Records shown START
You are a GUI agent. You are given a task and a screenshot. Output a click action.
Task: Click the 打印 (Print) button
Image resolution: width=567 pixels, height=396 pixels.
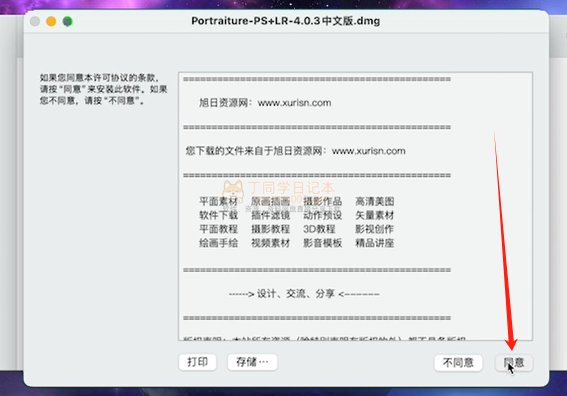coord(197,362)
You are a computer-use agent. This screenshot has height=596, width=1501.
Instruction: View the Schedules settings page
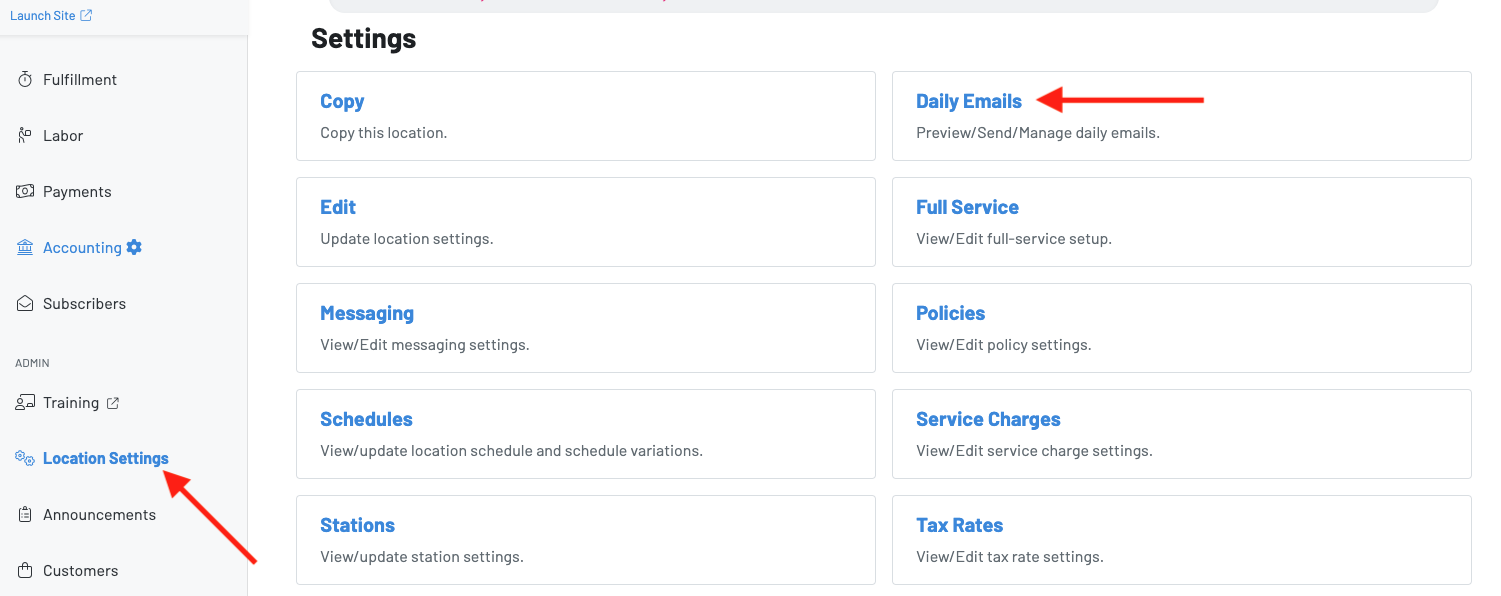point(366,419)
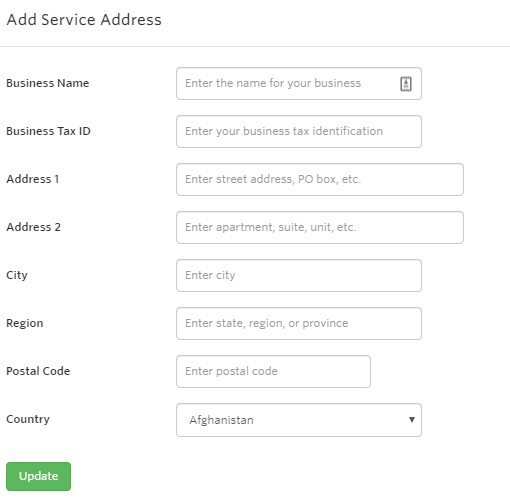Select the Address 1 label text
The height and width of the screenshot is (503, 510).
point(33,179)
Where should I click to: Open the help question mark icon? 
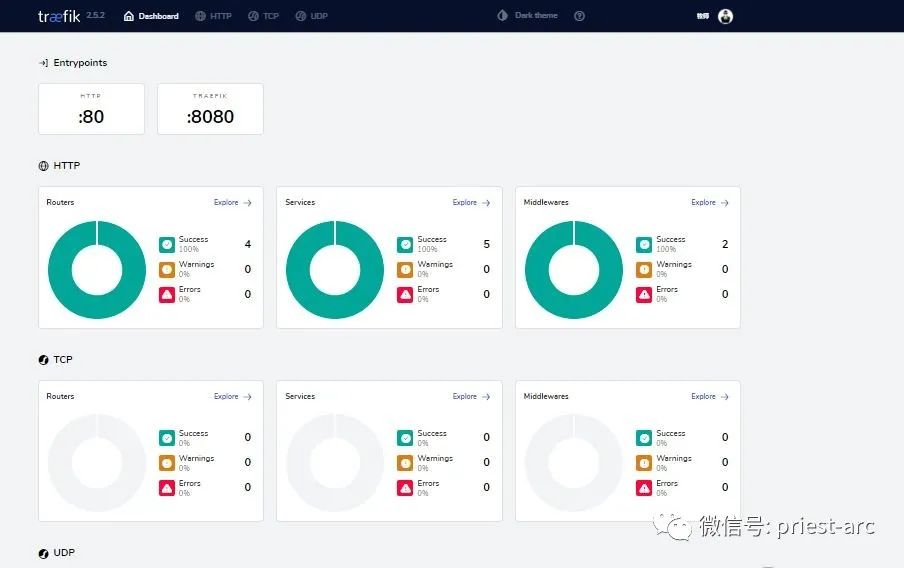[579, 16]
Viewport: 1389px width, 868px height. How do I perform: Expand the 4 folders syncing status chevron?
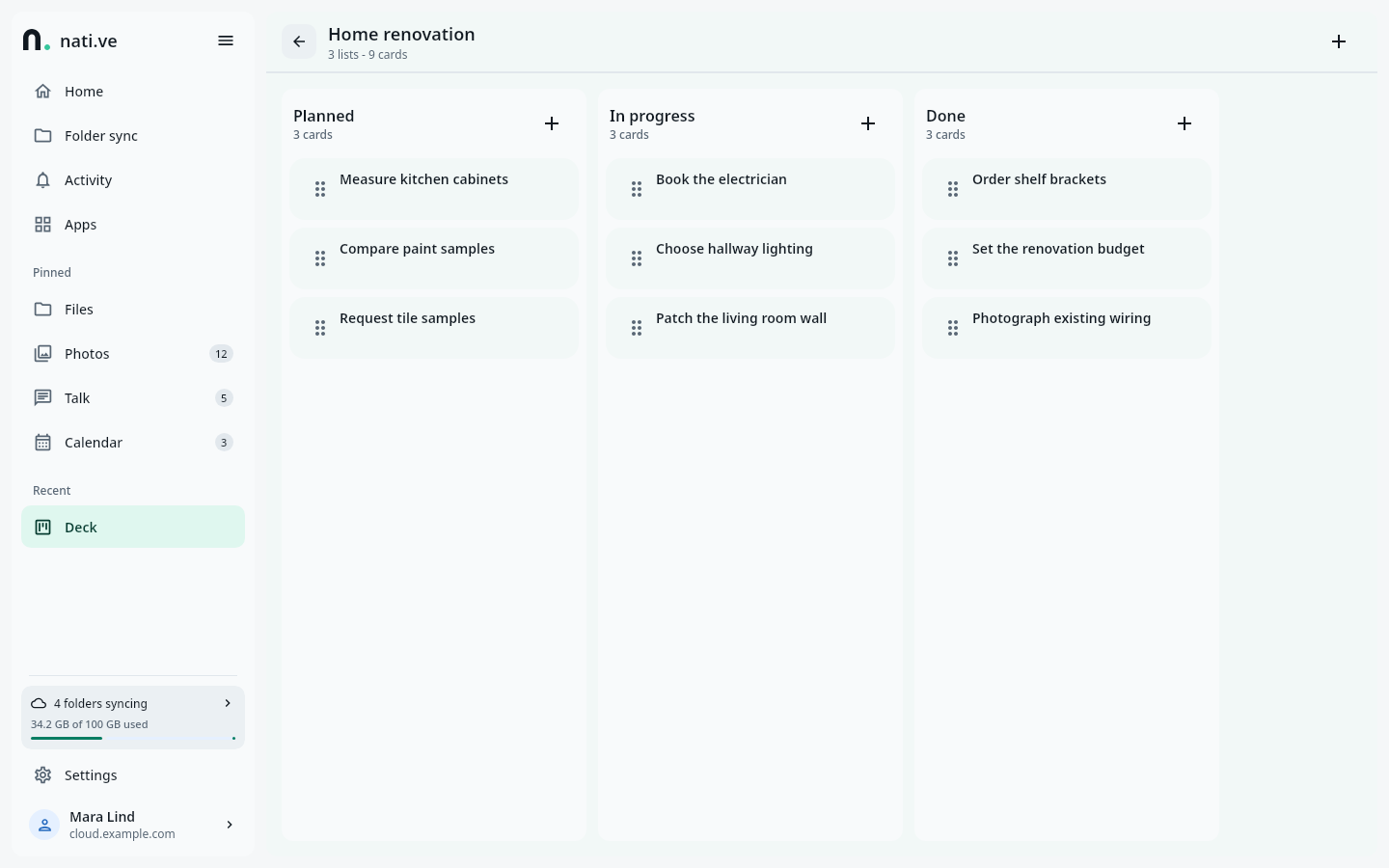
Records shown END
- **Problem**: Reproduce the lines from the one holding "Image resolution: width=567" through the end of the entries above exactly, keeping both ends and dropping every picture.

- **Your solution**:
Image resolution: width=567 pixels, height=396 pixels.
coord(197,362)
You are a computer-use agent. This screenshot has height=596, width=1501.
Instruction: View the Schedules settings page
point(366,419)
Select the Address 1 label text
The height and width of the screenshot is (503, 510).
point(33,179)
Where should I click to: Open the help question mark icon? 
[579, 16]
Viewport: 1389px width, 868px height. How do I perform: Expand the 4 folders syncing status chevron?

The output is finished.